### Instructions for the task
Except for the images, repeat the entries below word for word.

### Source records
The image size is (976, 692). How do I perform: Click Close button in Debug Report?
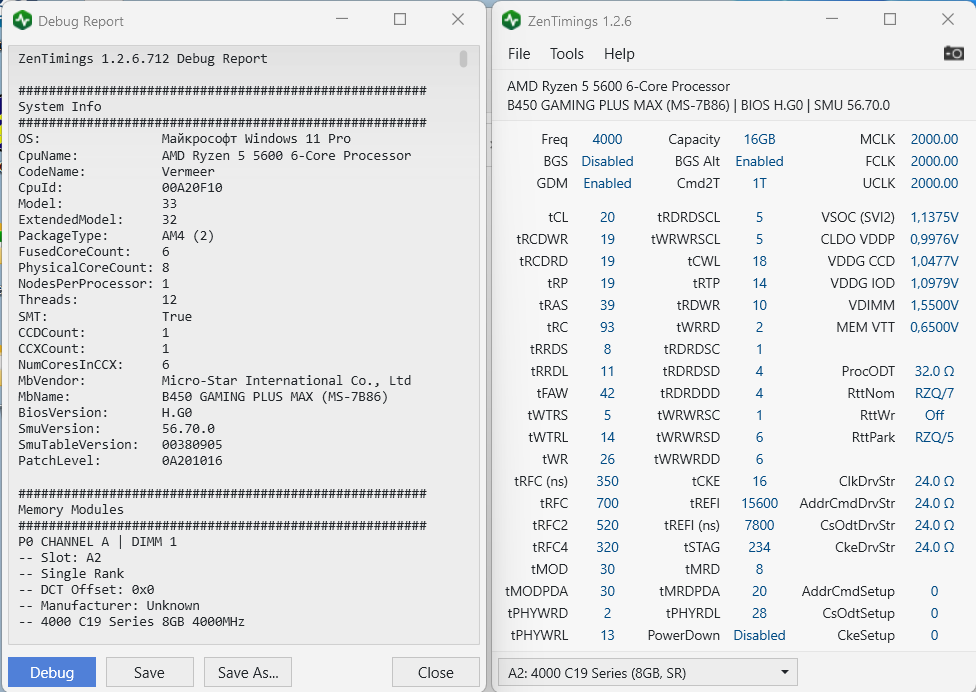point(436,673)
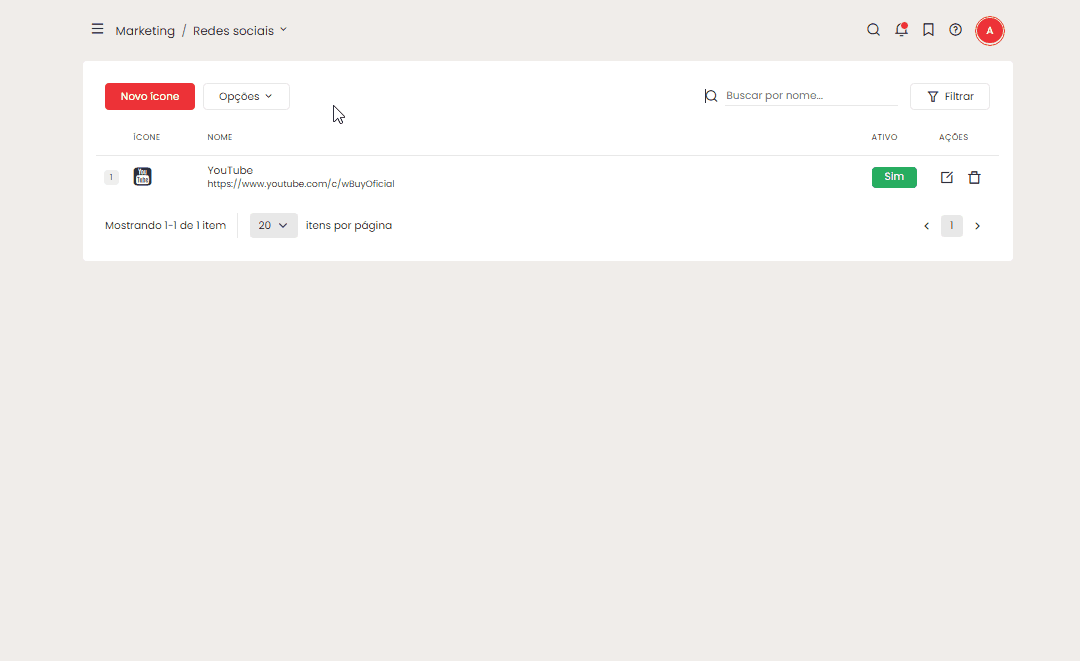The height and width of the screenshot is (661, 1080).
Task: Go to the next page arrow
Action: [x=977, y=226]
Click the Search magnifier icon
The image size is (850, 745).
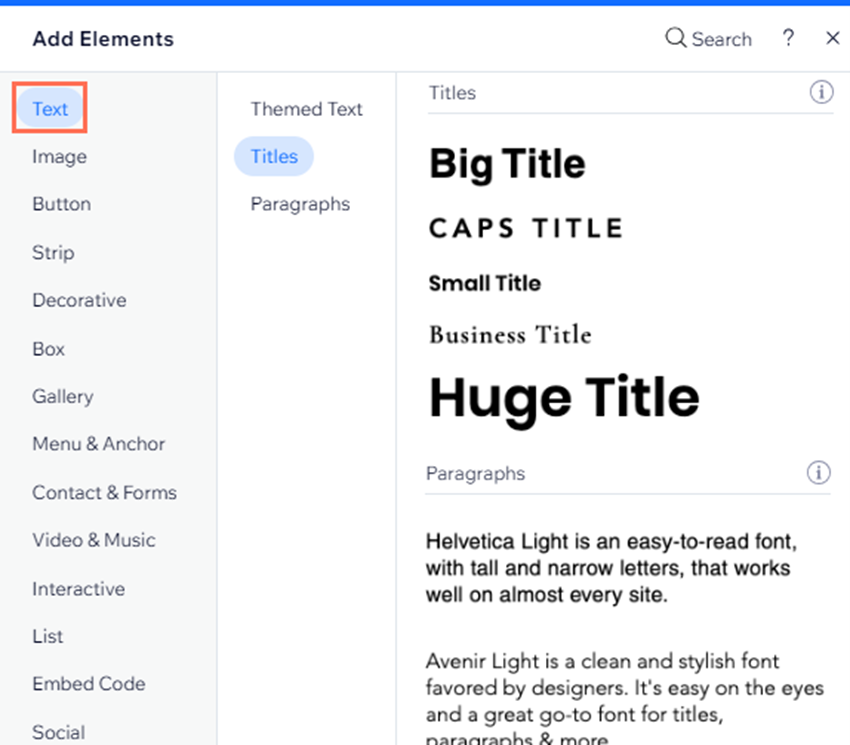pyautogui.click(x=675, y=38)
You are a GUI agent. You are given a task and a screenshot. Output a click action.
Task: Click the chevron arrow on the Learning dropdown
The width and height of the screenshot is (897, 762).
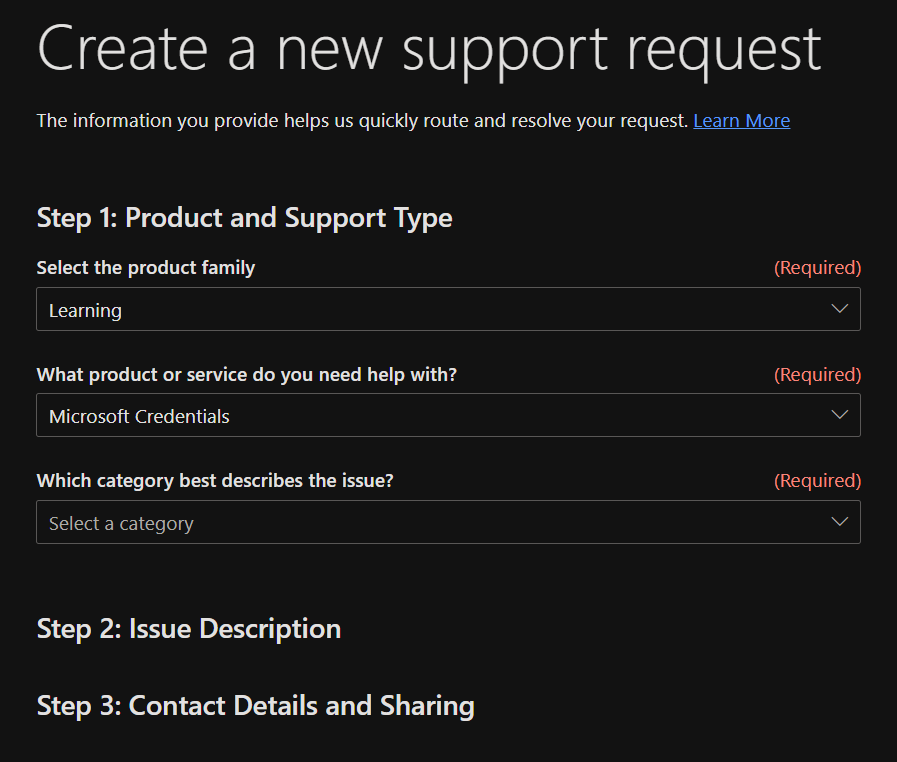(x=840, y=310)
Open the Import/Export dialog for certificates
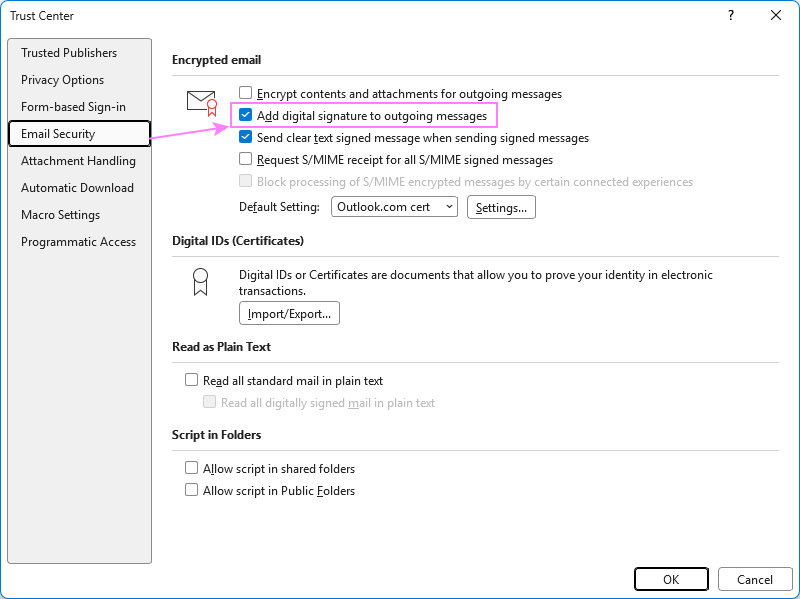The height and width of the screenshot is (599, 800). pyautogui.click(x=289, y=312)
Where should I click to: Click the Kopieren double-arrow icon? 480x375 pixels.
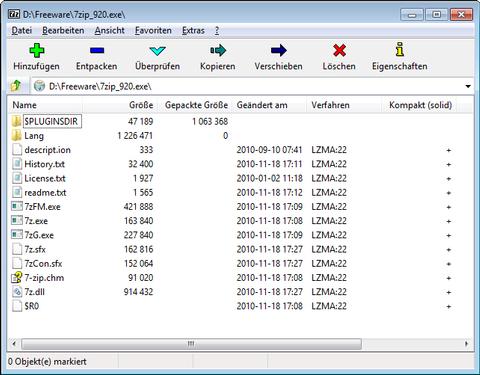(218, 51)
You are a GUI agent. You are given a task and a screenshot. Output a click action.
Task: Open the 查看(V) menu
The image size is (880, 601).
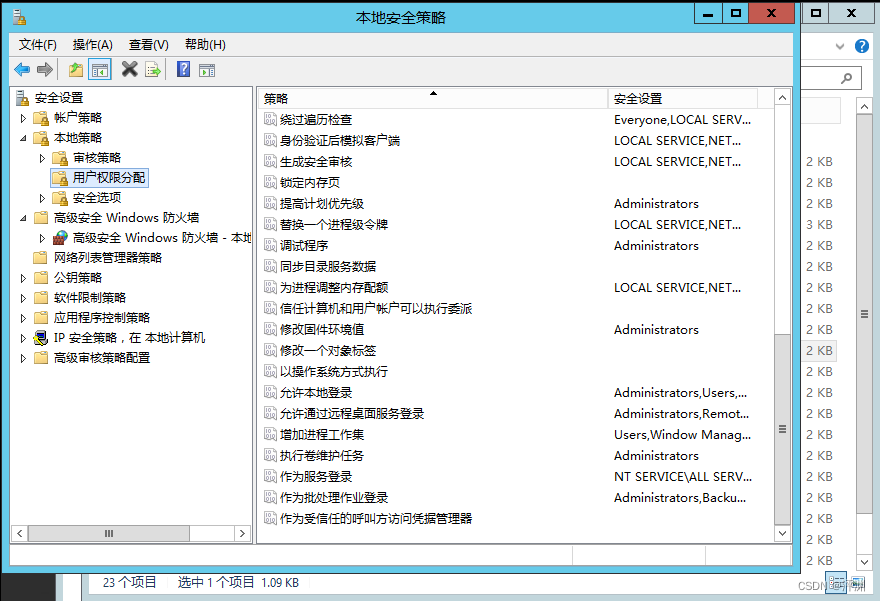coord(148,45)
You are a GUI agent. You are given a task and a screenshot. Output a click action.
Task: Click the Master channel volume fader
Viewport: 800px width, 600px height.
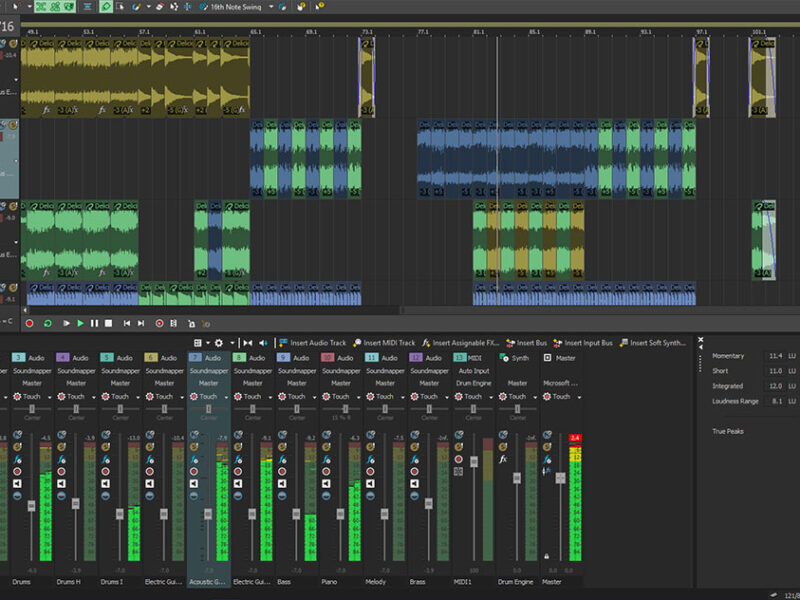point(560,478)
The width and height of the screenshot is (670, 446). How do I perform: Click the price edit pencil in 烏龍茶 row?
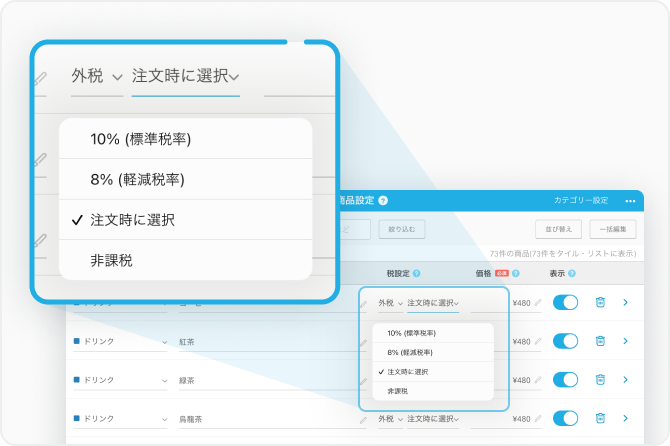point(538,418)
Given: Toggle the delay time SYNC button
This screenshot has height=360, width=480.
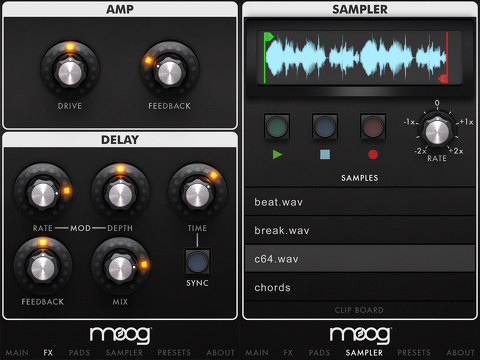Looking at the screenshot, I should 197,261.
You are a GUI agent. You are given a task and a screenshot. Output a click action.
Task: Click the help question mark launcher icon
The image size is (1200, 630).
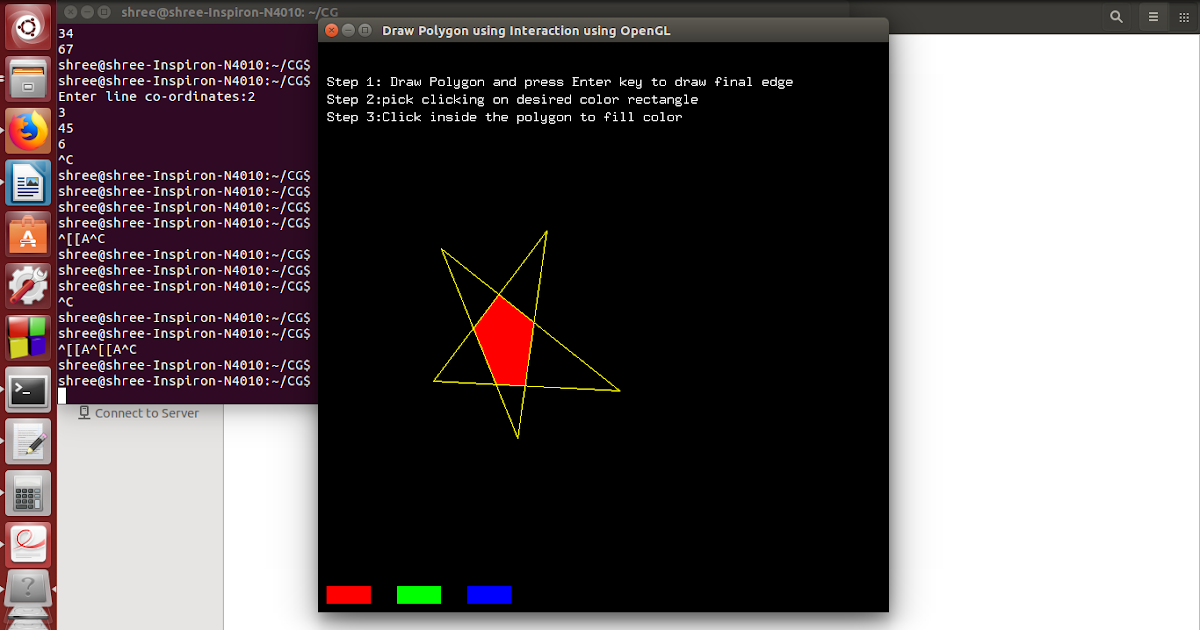click(x=27, y=590)
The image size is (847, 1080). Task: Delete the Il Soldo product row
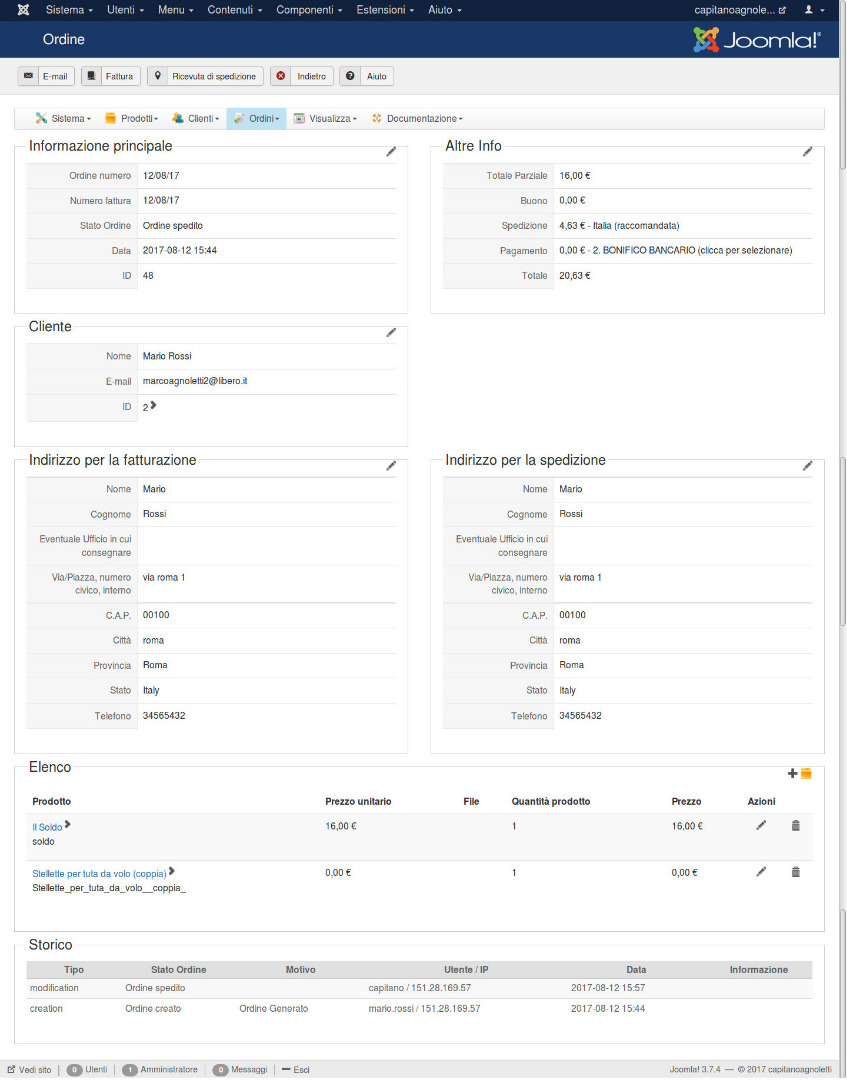(x=796, y=826)
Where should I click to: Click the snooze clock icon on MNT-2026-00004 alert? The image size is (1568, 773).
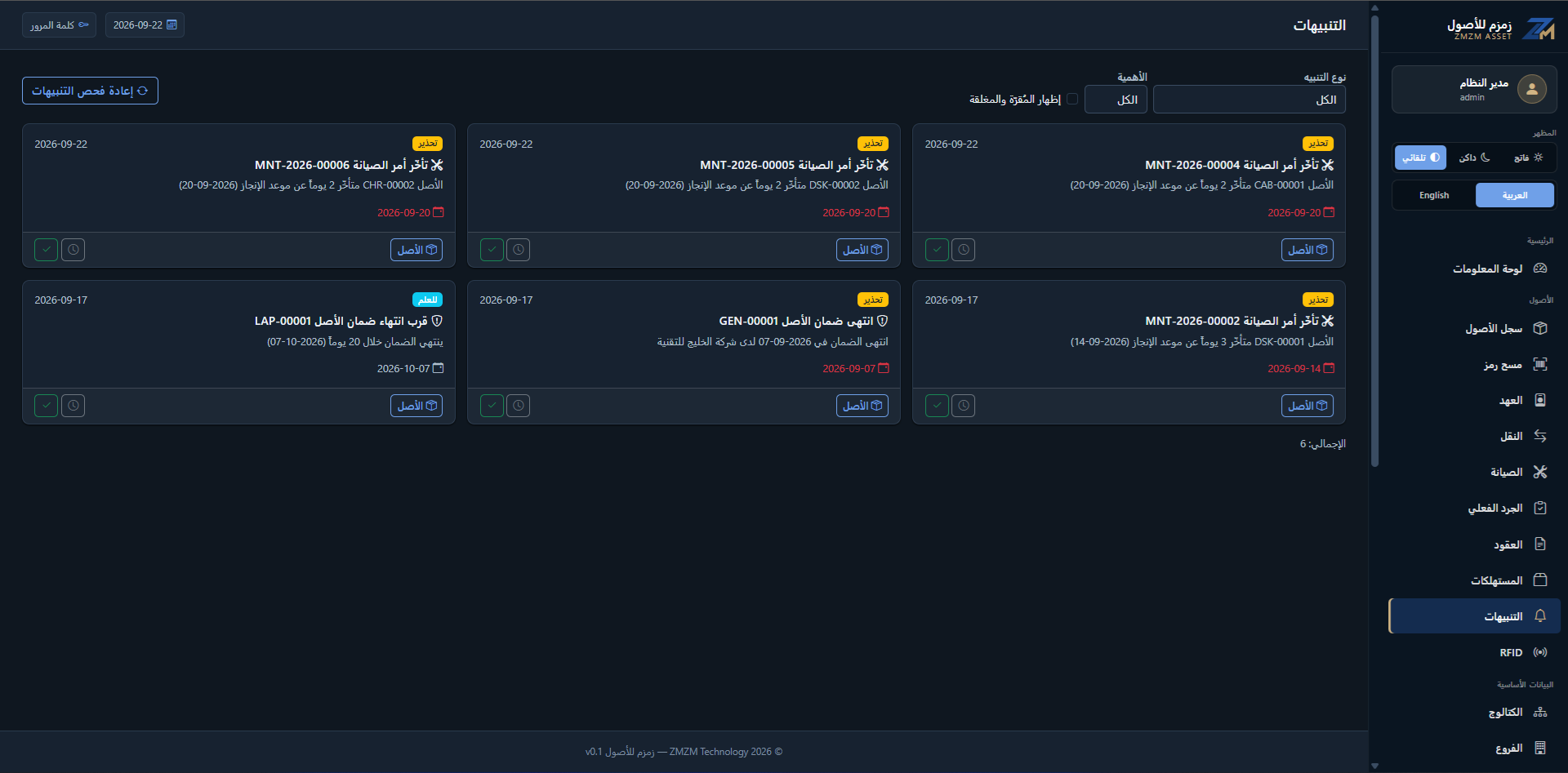click(x=964, y=250)
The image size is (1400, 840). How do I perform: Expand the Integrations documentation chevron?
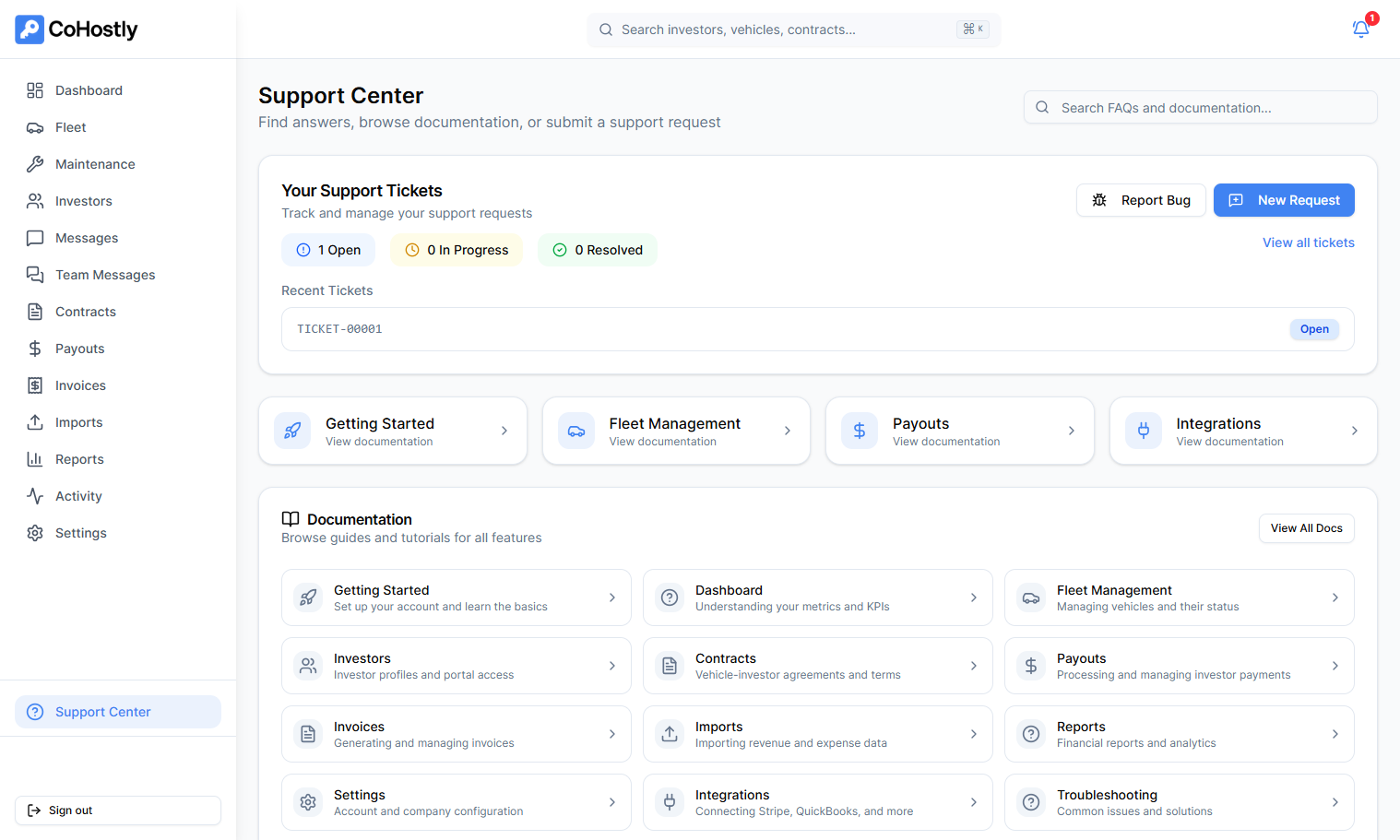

### Solution to the exercise
The image size is (976, 692). How do I perform: Click Close button in Debug Report?
point(436,673)
The height and width of the screenshot is (661, 1080).
Task: Go to the next page arrow
Action: [x=977, y=226]
Click the Search magnifier icon
The image size is (850, 745).
pyautogui.click(x=675, y=38)
You are a GUI agent. You are given a task and a screenshot. Output a click action.
Task: Click the chevron arrow on the Learning dropdown
The width and height of the screenshot is (897, 762).
(x=840, y=310)
Open the Import/Export dialog for certificates
The height and width of the screenshot is (599, 800). pyautogui.click(x=289, y=312)
Where should I click to: Click the Kopieren double-arrow icon? 480x375 pixels.
(218, 51)
You are a GUI agent. You are given a task and a screenshot. Output a click action.
Task: Open the 查看(V) menu
The image size is (880, 601).
coord(148,45)
You are a GUI agent. You are given a task and a screenshot. Output a click action.
Task: Click the Master channel volume fader
Viewport: 800px width, 600px height.
point(560,478)
The width and height of the screenshot is (670, 446). How do I perform: Click the price edit pencil in 烏龍茶 row?
point(538,418)
Given: Toggle the delay time SYNC button
This screenshot has height=360, width=480.
Looking at the screenshot, I should 197,261.
You are a GUI agent. You are given a task and a screenshot. Output a click action.
Task: Click the help question mark launcher icon
The image size is (1200, 630).
click(x=27, y=590)
The image size is (847, 1080). Task: Delete the Il Soldo product row
(x=796, y=826)
Where should I click to: Click the snooze clock icon on MNT-2026-00004 alert? The image size is (1568, 773).
click(x=964, y=250)
The image size is (1400, 840). How do I perform: Expand the Integrations documentation chevron?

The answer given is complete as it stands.